## The records

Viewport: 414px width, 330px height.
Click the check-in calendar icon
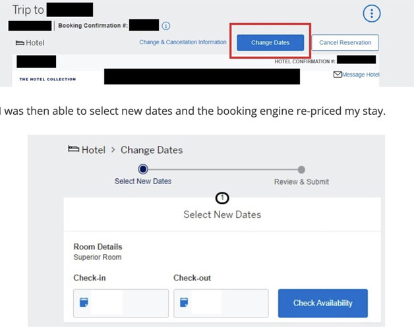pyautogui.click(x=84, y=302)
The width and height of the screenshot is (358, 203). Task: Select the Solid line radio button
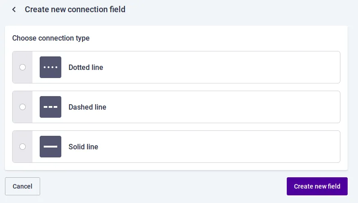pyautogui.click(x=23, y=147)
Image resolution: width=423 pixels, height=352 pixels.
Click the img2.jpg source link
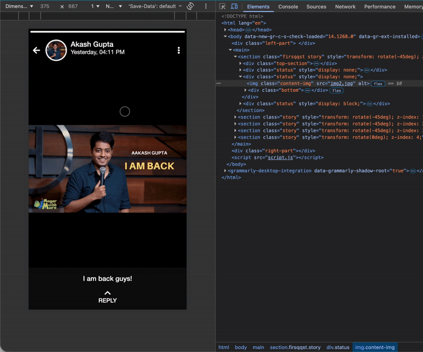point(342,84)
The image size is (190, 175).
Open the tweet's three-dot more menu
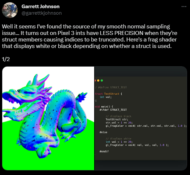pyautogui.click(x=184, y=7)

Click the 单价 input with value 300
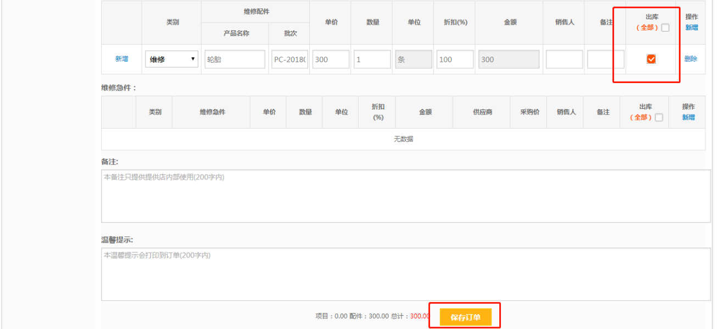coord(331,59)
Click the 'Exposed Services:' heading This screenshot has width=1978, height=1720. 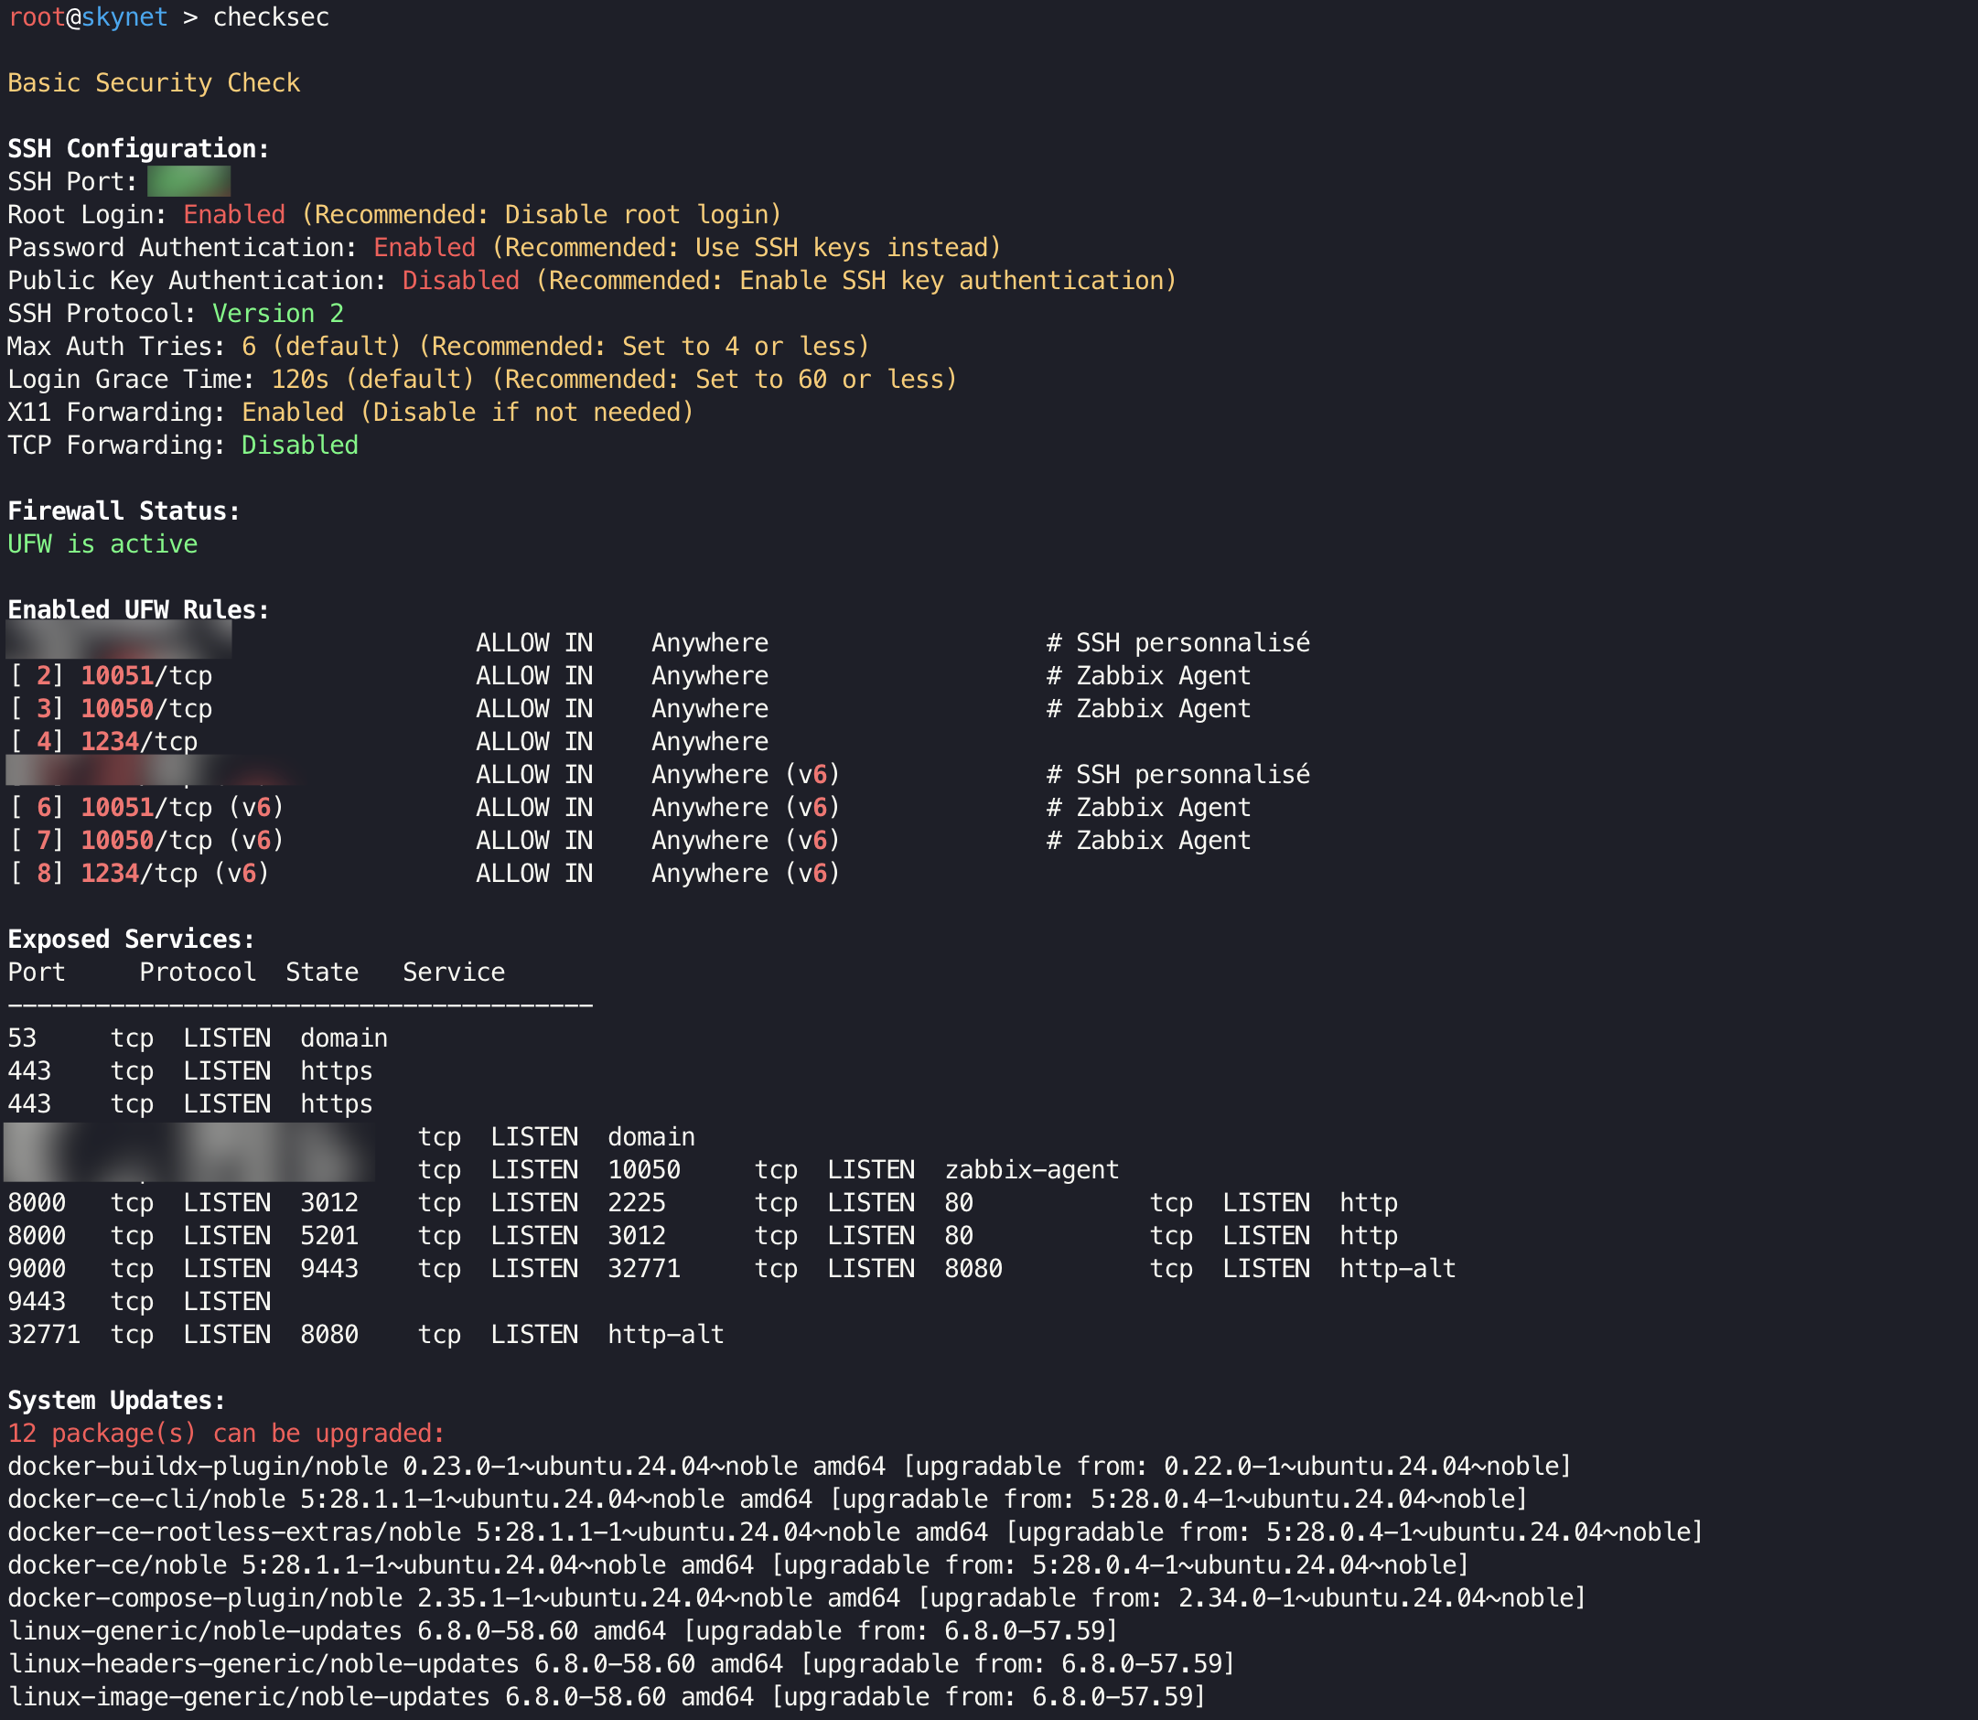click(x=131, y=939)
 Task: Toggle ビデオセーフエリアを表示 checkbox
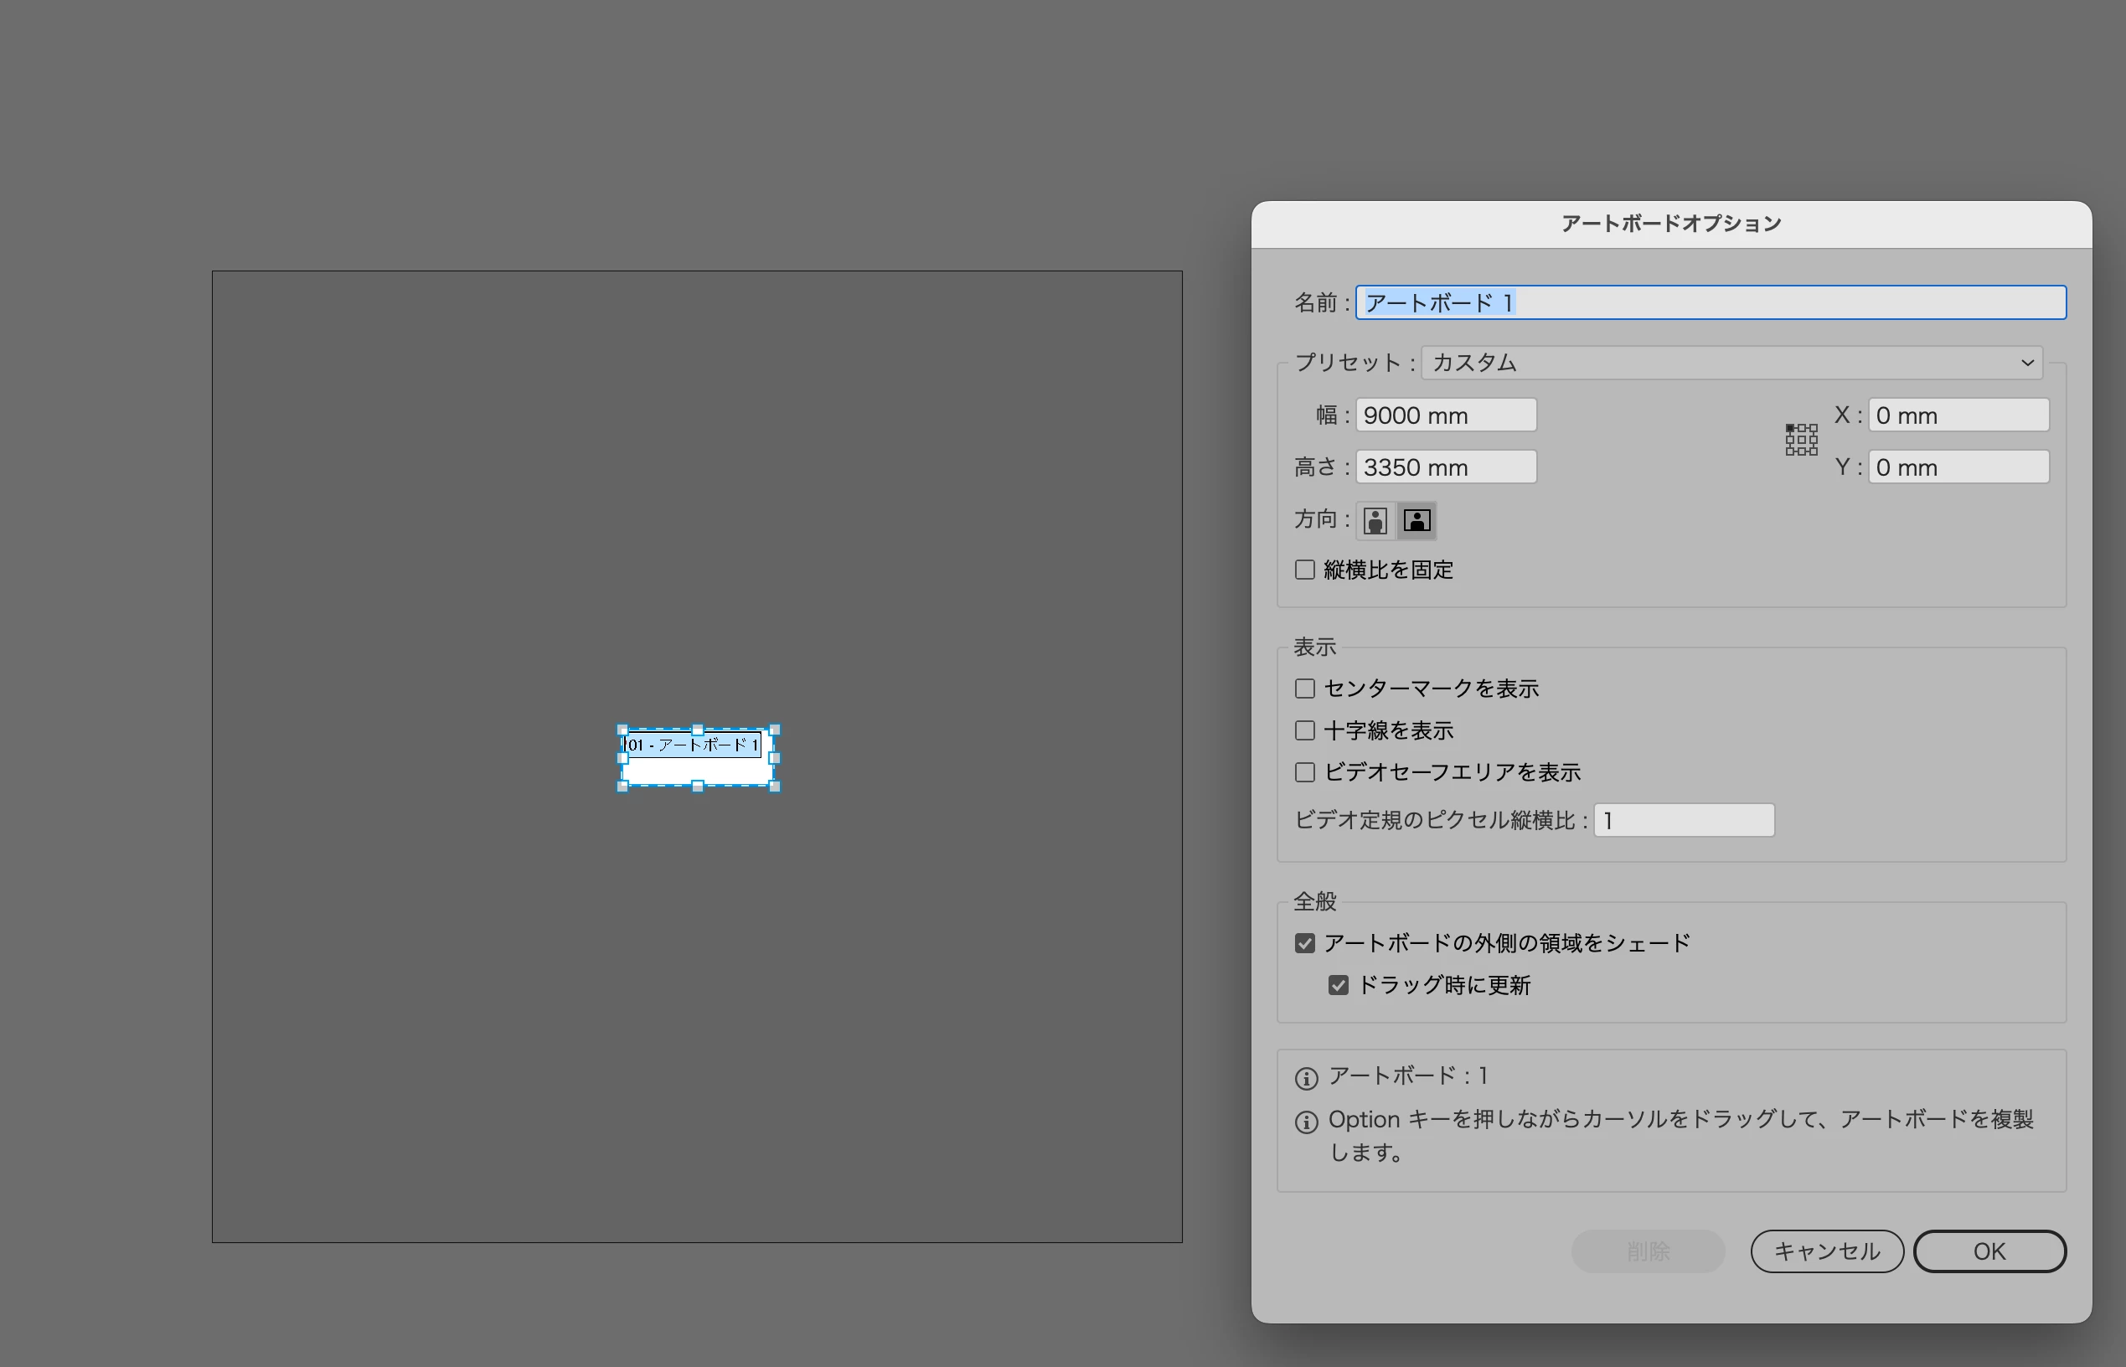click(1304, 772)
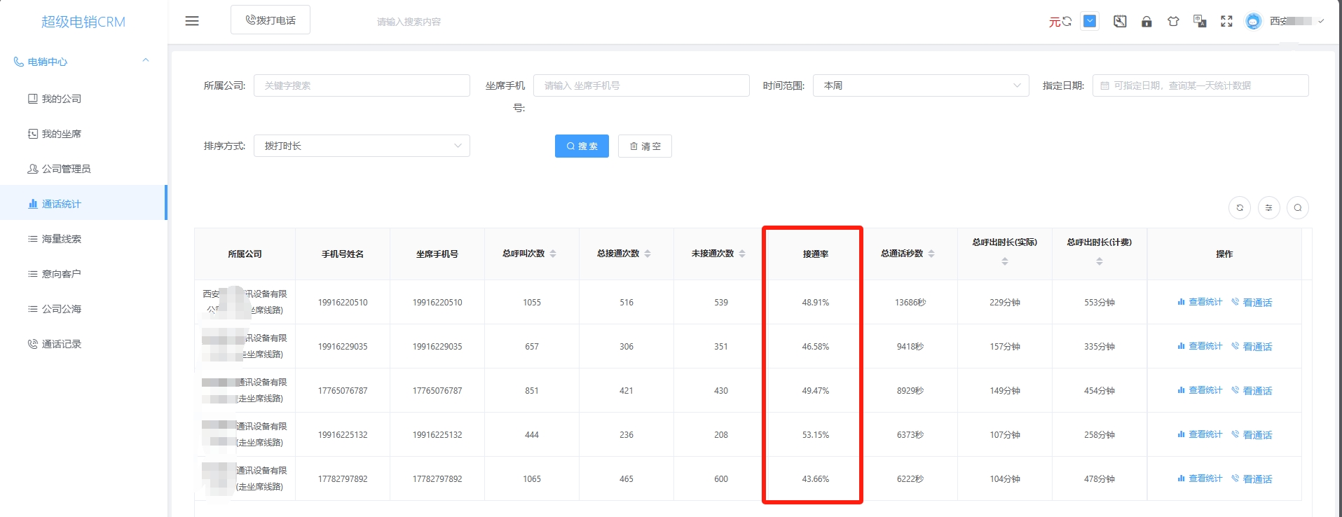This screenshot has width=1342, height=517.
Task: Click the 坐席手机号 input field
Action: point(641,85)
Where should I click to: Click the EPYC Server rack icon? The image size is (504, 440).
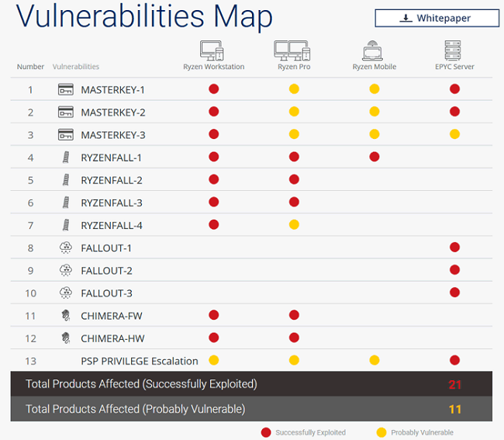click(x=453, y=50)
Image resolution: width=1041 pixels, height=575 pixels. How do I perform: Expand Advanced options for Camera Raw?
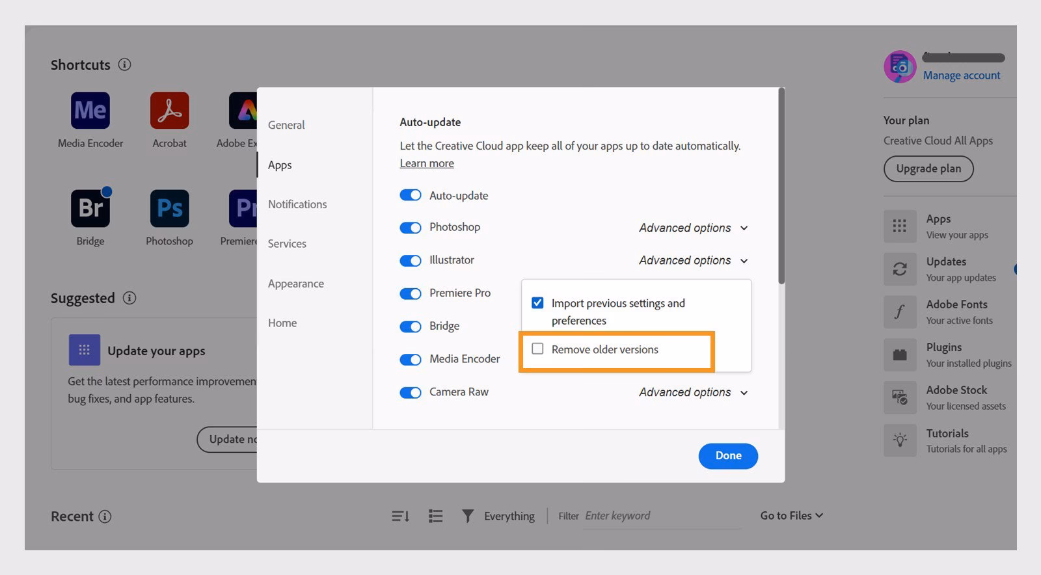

## Instructions to follow
Reproduce the entries word for word, from the line that contains "Where should I" through the end of the entries. Leave the pictures out of your answer.

## Expected output
Where should I click to: Click the EPYC Server rack icon? The image size is (504, 440).
click(x=453, y=50)
Image resolution: width=1041 pixels, height=575 pixels. How do I perform: Expand Advanced options for Camera Raw?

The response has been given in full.